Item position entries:
— Begin —
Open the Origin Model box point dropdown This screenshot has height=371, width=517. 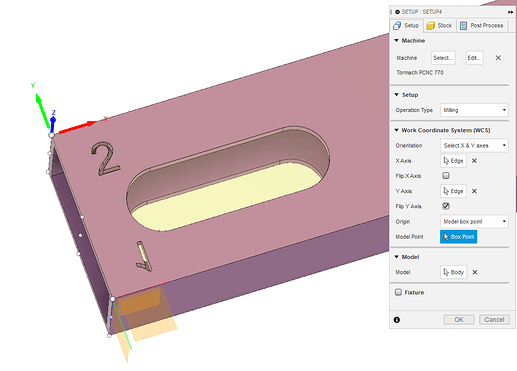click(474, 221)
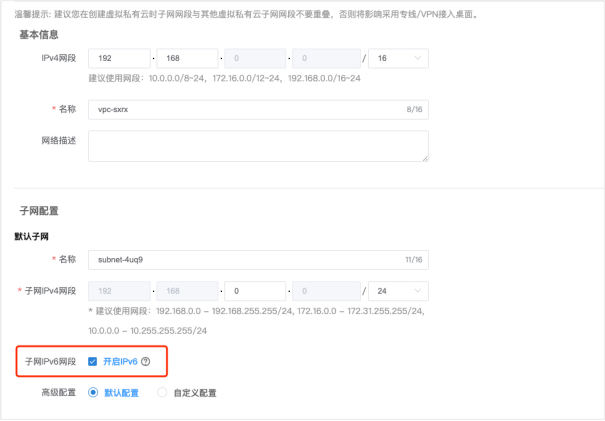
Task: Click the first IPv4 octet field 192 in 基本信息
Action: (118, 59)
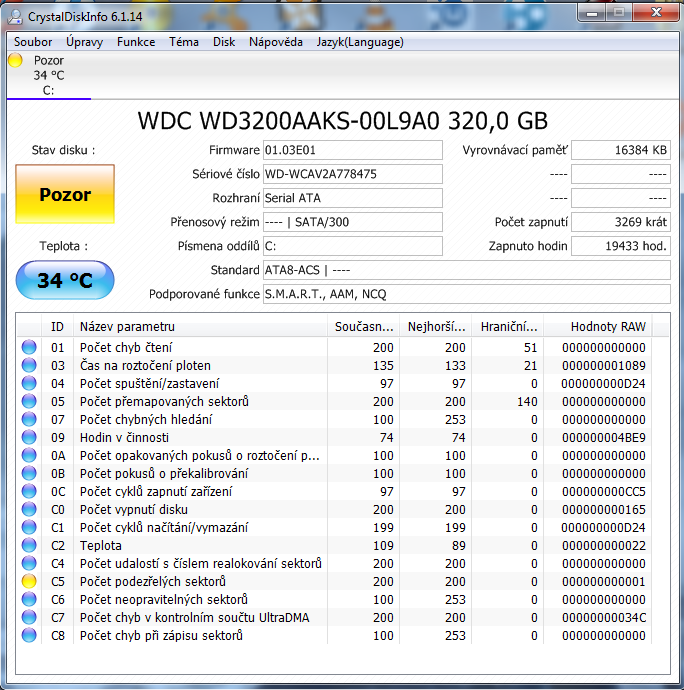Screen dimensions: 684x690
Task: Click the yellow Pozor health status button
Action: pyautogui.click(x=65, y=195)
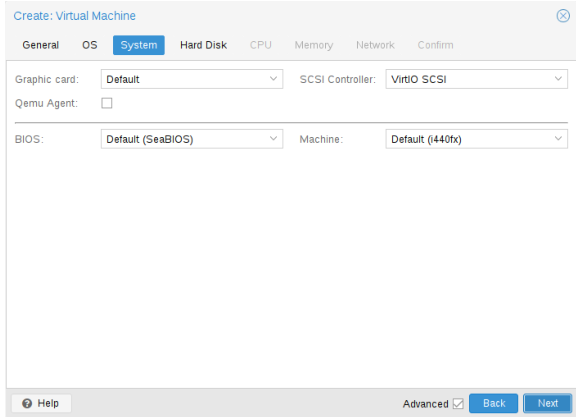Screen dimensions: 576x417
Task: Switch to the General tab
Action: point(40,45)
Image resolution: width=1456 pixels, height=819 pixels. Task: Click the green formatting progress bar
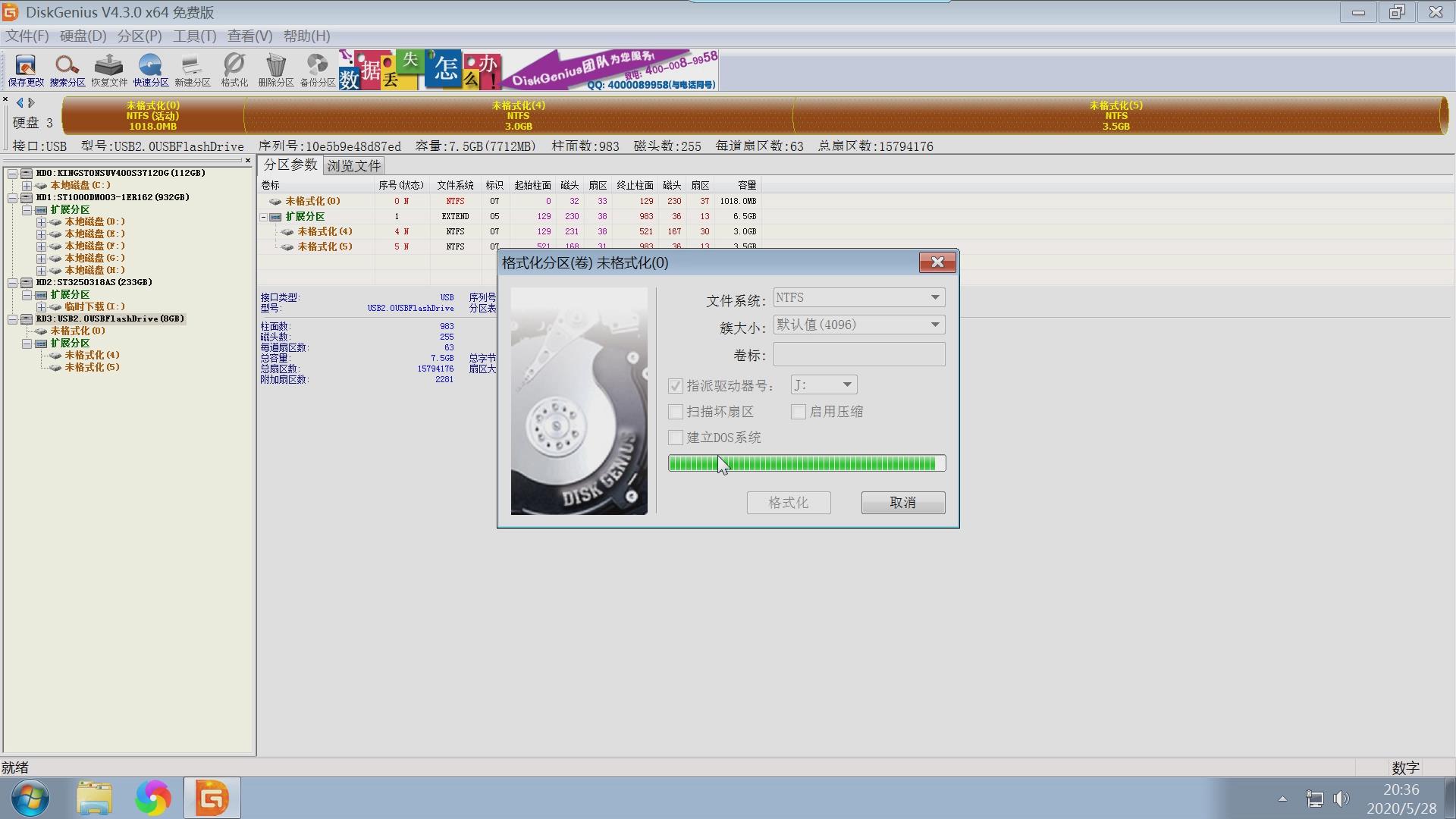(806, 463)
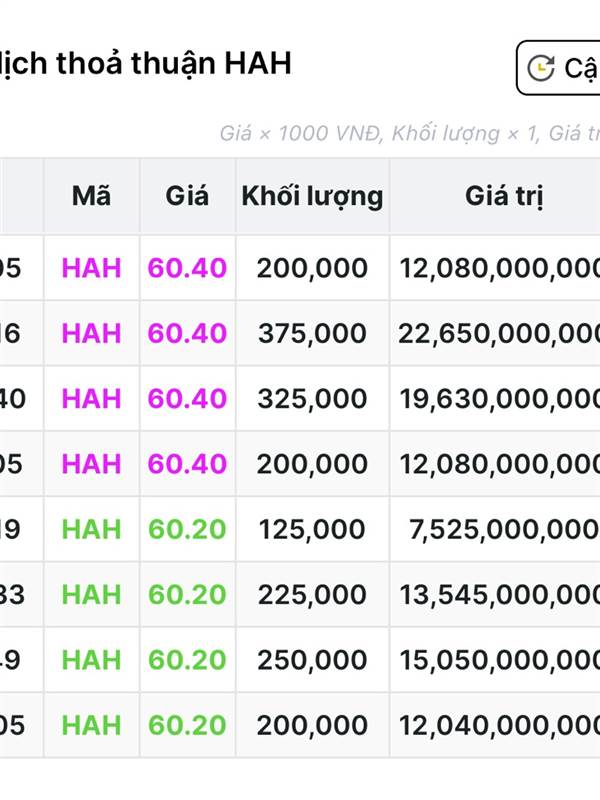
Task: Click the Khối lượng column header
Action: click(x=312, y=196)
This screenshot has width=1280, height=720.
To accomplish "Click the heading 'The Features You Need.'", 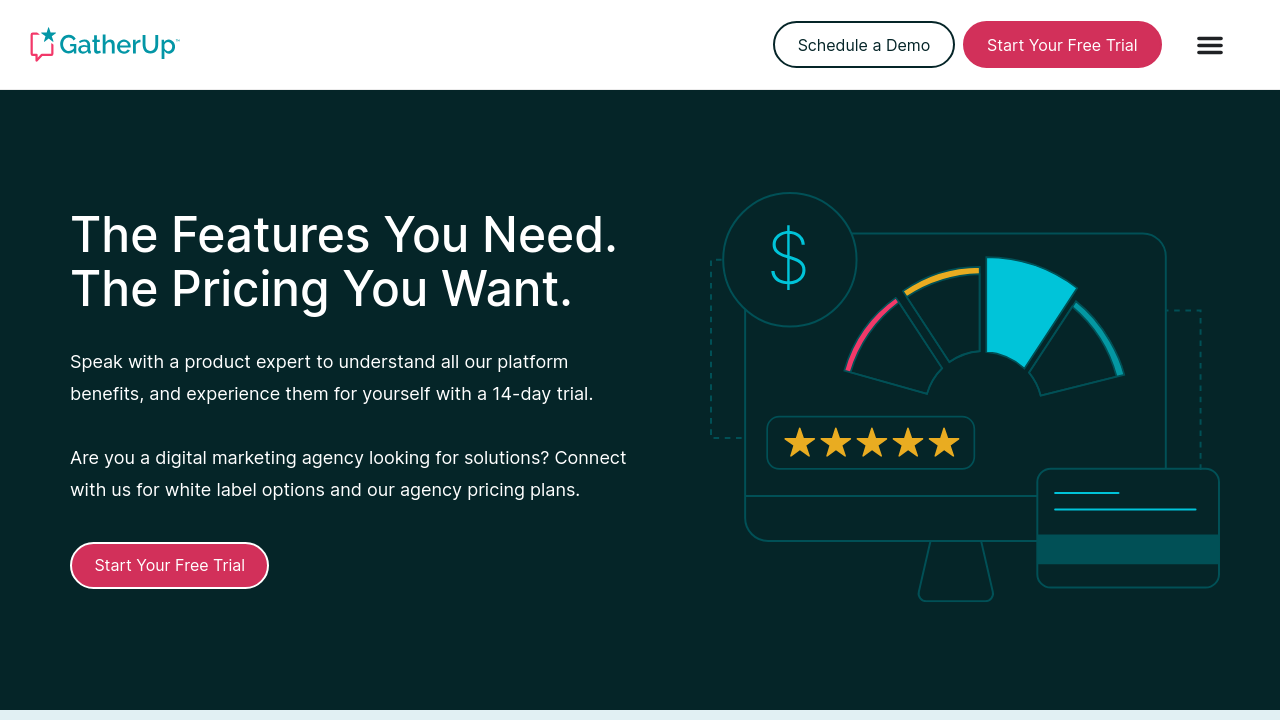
— End —
__Aim of the task__: Update the lines from the line containing "This screenshot has width=1280, height=720." through the last line, replacing "heading" with "title" and keeping everything else the same. Omit the pictures from the answer.

__Task answer__:
This screenshot has width=1280, height=720.
To accomplish "Click the title 'The Features You Need.'", 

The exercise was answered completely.